▶ [Exercise objective] Work through the data line by line, gathering every line that has the word "Task".

Material supplied START

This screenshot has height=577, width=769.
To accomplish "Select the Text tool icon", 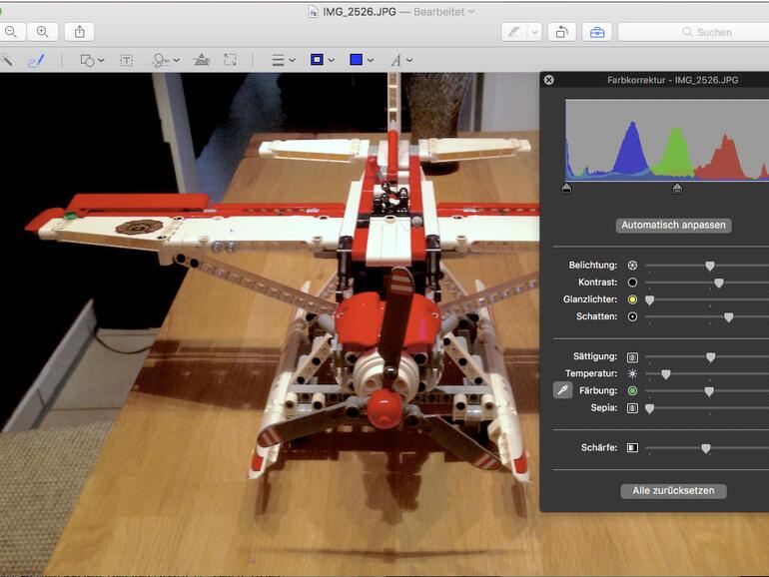I will pos(127,60).
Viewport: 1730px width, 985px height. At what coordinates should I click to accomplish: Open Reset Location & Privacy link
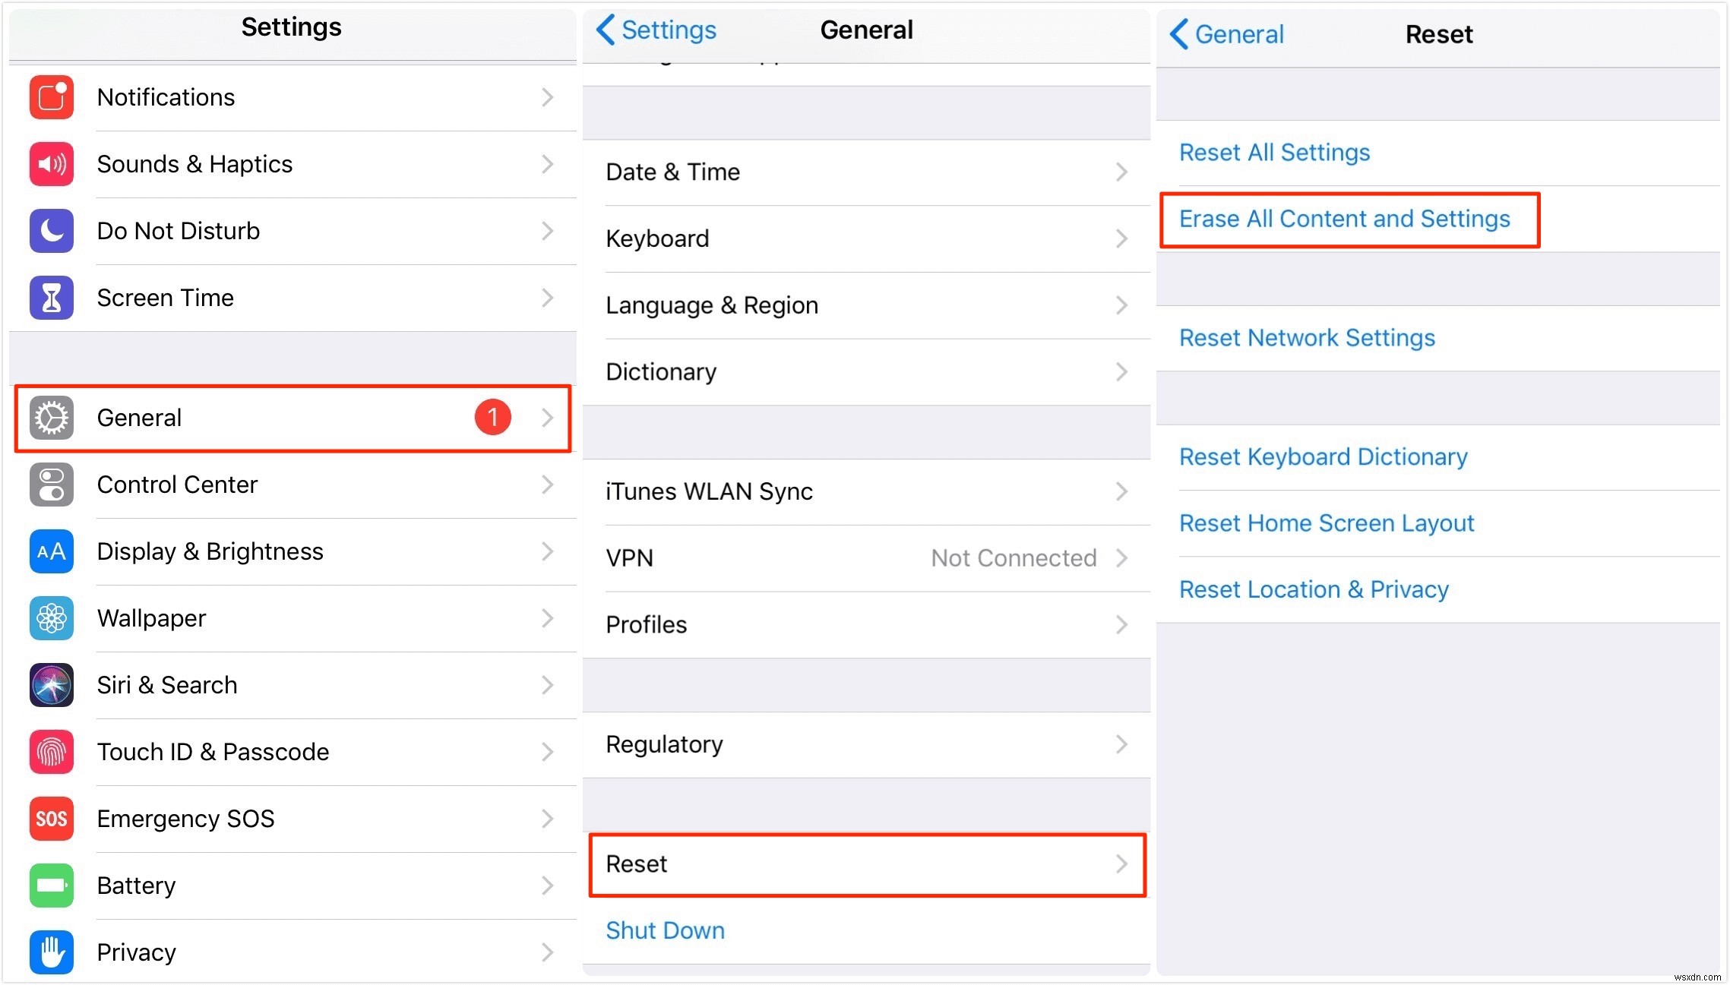(x=1315, y=591)
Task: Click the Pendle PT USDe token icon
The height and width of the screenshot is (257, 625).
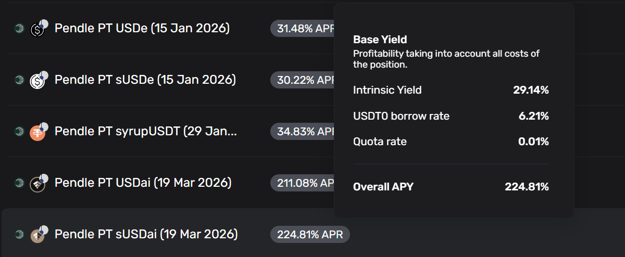Action: pyautogui.click(x=38, y=29)
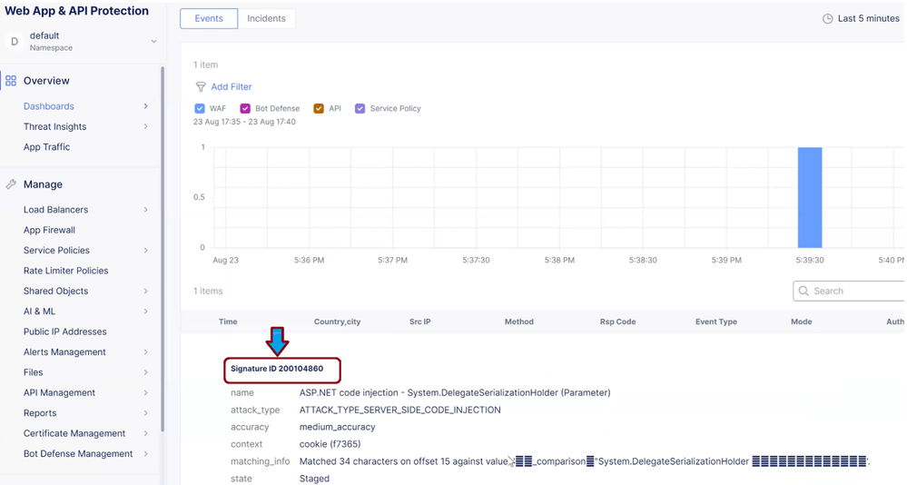Uncheck the Bot Defense filter
Screen dimensions: 907x485
245,109
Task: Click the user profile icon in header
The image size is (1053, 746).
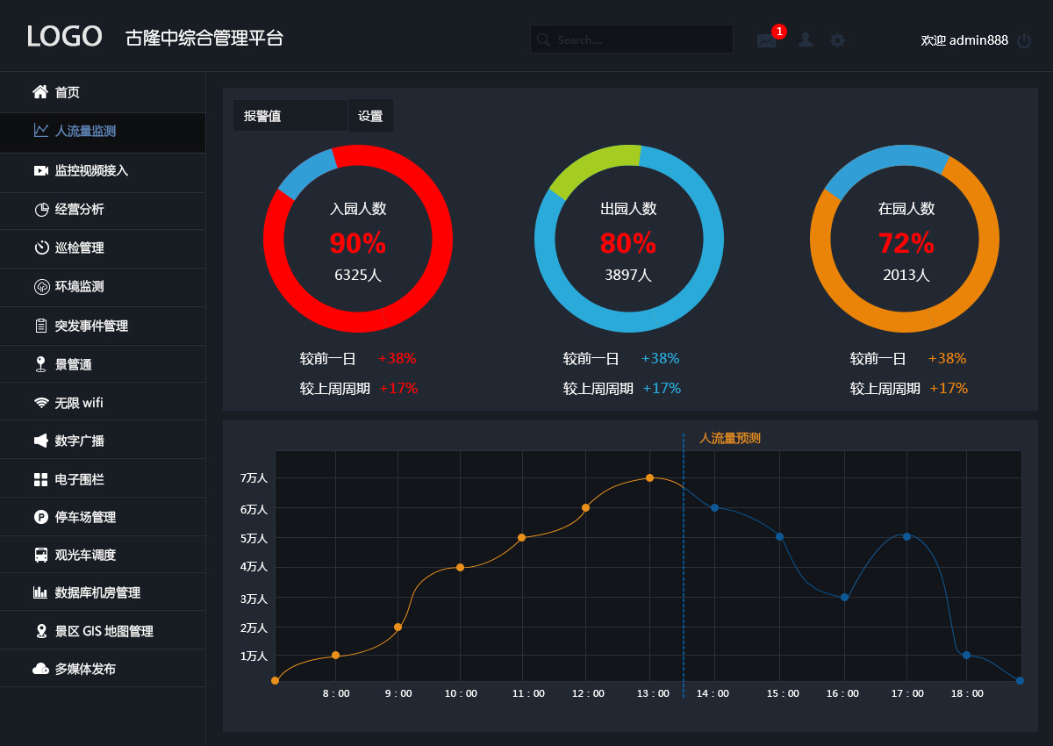Action: [x=805, y=40]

Material supplied END

▶ [Written reply]
Task: Click the Pendle PT USDe token icon
Task: Click the user profile icon in header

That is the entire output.